Vaga Elena; lo fa per dieci anni. Cammina esausta sulle spiagge della Francia cercando negli occhi degli altri quelli del piccolo Ivan. Incrocia per pochi secondi il proprio sguardo con quello altrui, leggendo la loro anima nella speranza di ritrovare frammenti del proprio figlio perduto. Ci mette dieci anni Elena per incontrare una vana illusione negli occhi allegri di Gregory (Jules Porier). Il giovane sedicenne diventa per la donna un’ancora di salvezza a cui aggrapparsi, affidando ai suoi scherzi, alla sua voglia di vivere da tipico adolescente, il sogno di aver ritrovato il proprio bambino.
Ma Gregory non è Ivan; lo sa bene Elena, sebbene non voglia accettarlo. Ne è cosciente quando ossessivamente lo segue tra la folla, lo accompagna a casa, gli porge una bibita in un rapporto a metà strada tra seduzione e materno affetto. Quello che si insatura tra i due personaggi è un legame ambiguo, ossessivo, che ben dimostra l’incapacità di una madre di accettare la perdita del proprio ruolo e di essere pronta a tutto, anche di abbracciare l’amore per un figlio non proprio, pur di tornare a rivivere quei momenti perduti, quelle carezze a lei tolte, quella voglia di vivere.

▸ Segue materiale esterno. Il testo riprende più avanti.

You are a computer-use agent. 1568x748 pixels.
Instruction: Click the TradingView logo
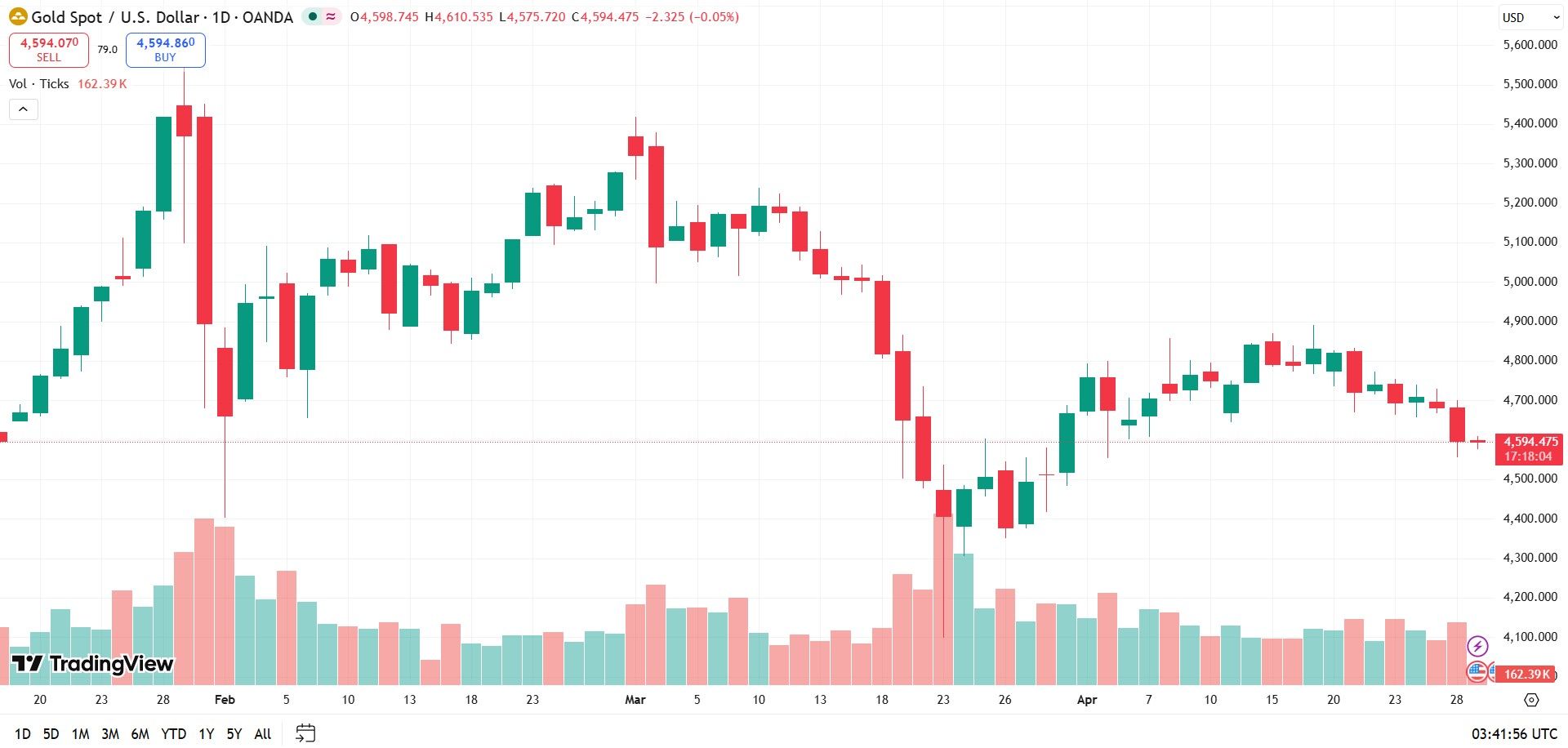click(92, 664)
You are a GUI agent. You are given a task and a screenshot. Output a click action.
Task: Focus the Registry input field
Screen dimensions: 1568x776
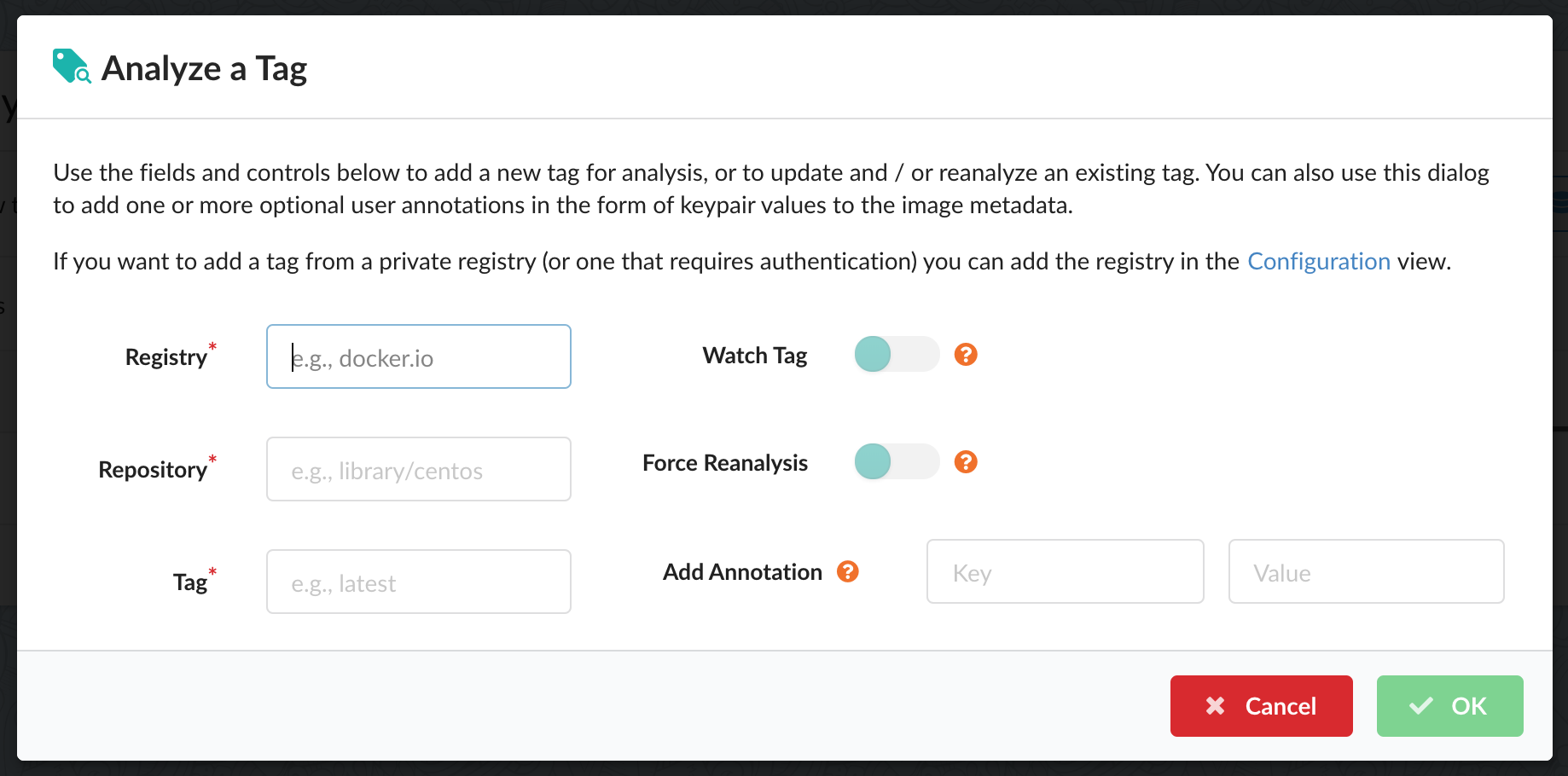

Un amore ben più empatico e commovente di quello portato sullo schermo da Katrin Gebbe in Pelikanblut.

Madre

Elena vive un viaggio che dall’inferno della perdita la porterà a un ultimo, disperato, abbraccio catartico con cui accettare (forse) il suo non più ruolo di madre. Un itinerario della memoria e della rassegnazione seguito con enfasi empatica da Sorogyen. Quelle messe in campo dal regista sono riprese distorte, giocate su grandangoli che schiacciano la protagonista verso il buio dell’assenza e da inquadrature angolate che fanno della donna uno spettro viandante alla ricerca della propria rassegnazione.
I piani americani permettono agli altri personaggi di condividere per pochi secondi l’inquadratura con la donna, la quale, chiusa nel proprio dolore, non accetta la loro vicinanza respingendoli. Lo stesso Gregory dovrà faticare per avvicinarsi a Elena, restarle vicino, mentre l’obiettivo della cinepresa insegue da vicino le loro fughe tra abbandoni e ritrovamenti.
È un film sfuggente Madre; dopo la potenza del piano-sequenza iniziale, lo spettatore viene bombardato di immagini ed eventi carichi di ambiguità, che volutamente avvolgono la pellicola di dubbi e domande senza risposte. Ma è proprio in questa difficoltà di lettura che si ritrova quel senso di perdita che travolge e annienta la protagonista. Lo stato di abbandono che la accompagna giorno dopo giorno supera i confini diegetici per invadere lo stato passivo di visione spettatoriale, legando per due ore personaggio fittizio a essere vivente, madre per finta a madri (o padri) reali.
Corpo e anima di Madre rimane la performance di Marta Nieto. Il suo fisico asciutto, quegli occhi espressivi, denotano una forza materna vestita di fragilità. È una sopravvissuta la sua Elena, e l’attrice è capace di comunicare questa voglia di rialzarsi dopo ogni caduta attraverso un semplice movimento della mano o della testa.
È uno spectrum emozionale dalle mille sfumature, Madre. Un film commovente, capace di ritrovare la propria strada dopo un momentaneo crollo narrativo che farà pensare, odiare e poi amare di nuovo la figura di Elena e la sua ricerca del suo essere madre.